Why Open Banking Brings Great News to Banks?
With open banking gaining momentum, banks should focus on making the most out of this newly established game in the financial industry and avoid perceiving it as a compliance burden because business opportunities are endless.
Open banking is a fantastic opportunity for banks to expand, innovate their product range and offer services with extra value to their customers – and one of the best parts about this is: they don’t have to build or maintain those services themselves.
It’s the innovative products and services with added-value that result from such partnerships that help banks stay relevant in the eyes of their customers, who have become very demanding in today’s expectation era. Such products help banks identify customer expectations and preferences, deliver personalized experiences, and improve customer loyalty.
Open banking also means new revenue streams and presents a chance to offer a sustainable service model to different underserved markets. India’s RBL Bank is a case in point: the bank has successfully expanded its partnership with non-banking financial institutions and Fintechs like Wirecard to “drive financial inclusion in India.”
Open Banking in Action
In the absence of nationwide regulation in the U.S., market forces become the beacon for open banking. The path is open for different players in the industry with compelling products to pave their way and fill the void in the industry – and we’ve seen several successes already:
Take Yodlee, for instance. It connects users to all financial institutions in the U.S. via a single API. You’ve also got Plaid whose banking API is open for third parties and it connects with more than 1700 financial institutions, allowing account access and authentication.
Such providers not only help move open banking towards a wider adoption in the U.S., they also make it easier for Fintechs to roll out and, ultimately, improve customer experience.
Open Banking Has Its Challenges and Concerns
Open banking has a lot to offer, but let’s not forget that it does bring a bunch of challenges and concerns to the table as well.

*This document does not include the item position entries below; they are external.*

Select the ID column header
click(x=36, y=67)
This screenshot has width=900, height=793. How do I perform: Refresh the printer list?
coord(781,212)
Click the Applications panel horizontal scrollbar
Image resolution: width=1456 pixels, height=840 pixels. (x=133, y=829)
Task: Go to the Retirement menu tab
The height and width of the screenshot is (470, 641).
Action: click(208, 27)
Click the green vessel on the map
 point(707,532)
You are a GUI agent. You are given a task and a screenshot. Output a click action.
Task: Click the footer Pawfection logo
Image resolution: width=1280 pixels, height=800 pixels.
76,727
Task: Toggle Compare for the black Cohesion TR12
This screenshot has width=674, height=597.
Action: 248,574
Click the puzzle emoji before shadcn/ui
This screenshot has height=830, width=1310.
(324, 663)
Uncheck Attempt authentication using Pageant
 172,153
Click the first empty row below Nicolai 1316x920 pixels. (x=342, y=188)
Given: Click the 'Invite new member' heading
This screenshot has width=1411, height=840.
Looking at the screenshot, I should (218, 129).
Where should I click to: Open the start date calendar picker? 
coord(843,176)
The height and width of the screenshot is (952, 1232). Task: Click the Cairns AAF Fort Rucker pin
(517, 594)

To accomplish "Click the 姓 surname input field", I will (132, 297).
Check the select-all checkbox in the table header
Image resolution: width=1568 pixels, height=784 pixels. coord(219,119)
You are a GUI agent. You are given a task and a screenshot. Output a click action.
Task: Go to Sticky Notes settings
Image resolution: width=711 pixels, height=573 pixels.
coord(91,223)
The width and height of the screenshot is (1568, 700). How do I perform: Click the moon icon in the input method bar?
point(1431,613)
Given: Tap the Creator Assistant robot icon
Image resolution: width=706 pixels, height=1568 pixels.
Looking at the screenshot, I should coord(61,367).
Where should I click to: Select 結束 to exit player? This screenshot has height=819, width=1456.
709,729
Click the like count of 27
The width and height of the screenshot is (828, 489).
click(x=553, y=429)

The thought of your own financial data reaching some unknown provider gives you chills. This and the fact that open banking makes it easier for fraudsters to access customer data only show how crucial regulation is when it comes to open banking. It’s vital for financial institutions and TPPs to be on the same page regarding the matter and be ready to adjust authentication levels to the risk of the service provided.
Also, open banking blurs the boundaries of responsibility when it comes to customers’ data security since you have many parties involved. Considering that, it’s crucial for banks to carefully review their contracts with TPPs and customers to ensure that clear, well-defined compliance responsibilities are in place.
Banks should also concentrate on improving their ability to respond quickly if they suspect that a TPP has been attacked and data has been compromised. Seamless, clearly defined procedures should be in place, and banks should be capable of blocking the TPP in question.
On the bright side, open banking is bringing a new financial ecosystem to life that can change the way banks approach their products, marketing, and security. This ecosystem will be full of start-ups, service providers, banks, Fintechs that want to get to know their customers better to enrich user experiences.